#### [Task goal]
Print out the records precisely, keeping each line identical to its source.

Stored data:
:::

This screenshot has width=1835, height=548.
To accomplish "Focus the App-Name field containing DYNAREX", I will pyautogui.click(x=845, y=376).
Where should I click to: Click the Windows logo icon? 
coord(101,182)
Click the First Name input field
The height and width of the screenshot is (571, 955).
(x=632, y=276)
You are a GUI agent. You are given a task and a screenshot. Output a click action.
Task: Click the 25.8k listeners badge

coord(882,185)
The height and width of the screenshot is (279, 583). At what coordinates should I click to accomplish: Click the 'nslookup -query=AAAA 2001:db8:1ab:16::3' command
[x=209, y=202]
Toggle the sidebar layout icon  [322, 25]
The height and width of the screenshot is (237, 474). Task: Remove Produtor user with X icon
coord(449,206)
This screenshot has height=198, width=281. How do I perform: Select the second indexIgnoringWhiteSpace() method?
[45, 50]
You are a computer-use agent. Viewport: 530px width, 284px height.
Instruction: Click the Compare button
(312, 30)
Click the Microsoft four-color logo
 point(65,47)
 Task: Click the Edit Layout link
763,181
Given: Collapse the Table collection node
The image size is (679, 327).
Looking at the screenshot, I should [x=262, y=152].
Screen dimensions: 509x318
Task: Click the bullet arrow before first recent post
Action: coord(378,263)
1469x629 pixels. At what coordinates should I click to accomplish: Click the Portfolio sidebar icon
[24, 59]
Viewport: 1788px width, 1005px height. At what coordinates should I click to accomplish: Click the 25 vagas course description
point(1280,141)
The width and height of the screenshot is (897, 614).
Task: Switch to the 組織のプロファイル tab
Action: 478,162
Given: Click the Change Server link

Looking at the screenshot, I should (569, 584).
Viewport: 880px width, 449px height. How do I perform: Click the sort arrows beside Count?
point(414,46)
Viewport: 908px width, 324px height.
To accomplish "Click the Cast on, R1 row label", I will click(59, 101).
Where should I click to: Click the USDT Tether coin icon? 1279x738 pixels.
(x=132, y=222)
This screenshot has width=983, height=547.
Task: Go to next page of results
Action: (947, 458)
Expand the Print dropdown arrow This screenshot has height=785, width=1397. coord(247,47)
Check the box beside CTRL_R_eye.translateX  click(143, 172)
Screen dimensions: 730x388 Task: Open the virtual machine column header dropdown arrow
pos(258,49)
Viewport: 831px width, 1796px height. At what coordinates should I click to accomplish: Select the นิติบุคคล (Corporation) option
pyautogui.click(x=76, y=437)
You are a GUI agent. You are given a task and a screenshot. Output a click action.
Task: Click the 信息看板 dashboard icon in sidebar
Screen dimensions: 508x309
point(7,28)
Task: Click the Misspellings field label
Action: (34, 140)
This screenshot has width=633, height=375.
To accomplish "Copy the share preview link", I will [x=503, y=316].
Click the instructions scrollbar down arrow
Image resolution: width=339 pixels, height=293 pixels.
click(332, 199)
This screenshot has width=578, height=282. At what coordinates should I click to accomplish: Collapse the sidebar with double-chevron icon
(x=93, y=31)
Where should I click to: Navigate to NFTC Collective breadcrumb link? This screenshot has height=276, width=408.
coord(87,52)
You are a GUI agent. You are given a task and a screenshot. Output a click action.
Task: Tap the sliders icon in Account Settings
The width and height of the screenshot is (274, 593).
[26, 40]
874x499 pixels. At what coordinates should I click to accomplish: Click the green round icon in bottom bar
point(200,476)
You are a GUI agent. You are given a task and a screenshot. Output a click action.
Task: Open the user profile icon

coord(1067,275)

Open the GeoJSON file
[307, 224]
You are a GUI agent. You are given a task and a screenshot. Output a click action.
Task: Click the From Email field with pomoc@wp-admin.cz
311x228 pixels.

:::

#### [Your response]
This screenshot has width=1835, height=548.
To accomplish "Focus the App-Name field containing DYNAREX", I will pyautogui.click(x=845, y=376).
Where should I click to: Click the Windows logo icon? 
coord(101,182)
Click the First Name input field
The height and width of the screenshot is (571, 955).
(x=632, y=276)
You are a GUI agent. You are given a task and a screenshot. Output a click action.
Task: Click the 25.8k listeners badge

coord(882,185)
The height and width of the screenshot is (279, 583). At what coordinates should I click to accomplish: Click the 'nslookup -query=AAAA 2001:db8:1ab:16::3' command
[x=209, y=202]
Toggle the sidebar layout icon  [322, 25]
The height and width of the screenshot is (237, 474). Task: Remove Produtor user with X icon
coord(449,206)
This screenshot has height=198, width=281. How do I perform: Select the second indexIgnoringWhiteSpace() method?
[45, 50]
You are a computer-use agent. Viewport: 530px width, 284px height.
Instruction: Click the Compare button
(312, 30)
Click the Microsoft four-color logo
 point(65,47)
 Task: Click the Edit Layout link
763,181
Given: Collapse the Table collection node
The image size is (679, 327).
Looking at the screenshot, I should [x=262, y=152].
Screen dimensions: 509x318
Task: Click the bullet arrow before first recent post
Action: coord(378,263)
1469x629 pixels. At what coordinates should I click to accomplish: Click the Portfolio sidebar icon
[24, 59]
Viewport: 1788px width, 1005px height. At what coordinates should I click to accomplish: Click the 25 vagas course description
point(1280,141)
The width and height of the screenshot is (897, 614).
Task: Switch to the 組織のプロファイル tab
Action: 478,162
Given: Click the Change Server link

Looking at the screenshot, I should (569, 584).
Viewport: 880px width, 449px height. How do I perform: Click the sort arrows beside Count?
point(414,46)
Viewport: 908px width, 324px height.
To accomplish "Click the Cast on, R1 row label", I will click(59, 101).
Where should I click to: Click the USDT Tether coin icon? 1279x738 pixels.
(x=132, y=222)
This screenshot has width=983, height=547.
Task: Go to next page of results
Action: (947, 458)
Expand the Print dropdown arrow This screenshot has height=785, width=1397. coord(247,47)
Check the box beside CTRL_R_eye.translateX  click(143, 172)
Screen dimensions: 730x388 Task: Open the virtual machine column header dropdown arrow
pos(258,49)
Viewport: 831px width, 1796px height. At what coordinates should I click to accomplish: Select the นิติบุคคล (Corporation) option
pyautogui.click(x=76, y=437)
You are a GUI agent. You are given a task and a screenshot. Output a click action.
Task: Click the 信息看板 dashboard icon in sidebar
Screen dimensions: 508x309
point(7,28)
Task: Click the Misspellings field label
Action: (34, 140)
This screenshot has width=633, height=375.
To accomplish "Copy the share preview link", I will [x=503, y=316].
Click the instructions scrollbar down arrow
Image resolution: width=339 pixels, height=293 pixels.
click(332, 199)
This screenshot has width=578, height=282. At what coordinates should I click to accomplish: Collapse the sidebar with double-chevron icon
(x=93, y=31)
Where should I click to: Navigate to NFTC Collective breadcrumb link? This screenshot has height=276, width=408.
coord(87,52)
You are a GUI agent. You are given a task and a screenshot. Output a click action.
Task: Tap the sliders icon in Account Settings
The width and height of the screenshot is (274, 593).
[26, 40]
874x499 pixels. At what coordinates should I click to accomplish: Click the green round icon in bottom bar
point(200,476)
You are a GUI agent. You are given a task and a screenshot. Output a click action.
Task: Open the user profile icon

coord(1067,275)

Open the GeoJSON file
[307, 224]
You are a GUI agent. You are given a task and a screenshot. Output a click action.
Task: Click the From Email field with pomoc@wp-admin.cz
311x228 pixels.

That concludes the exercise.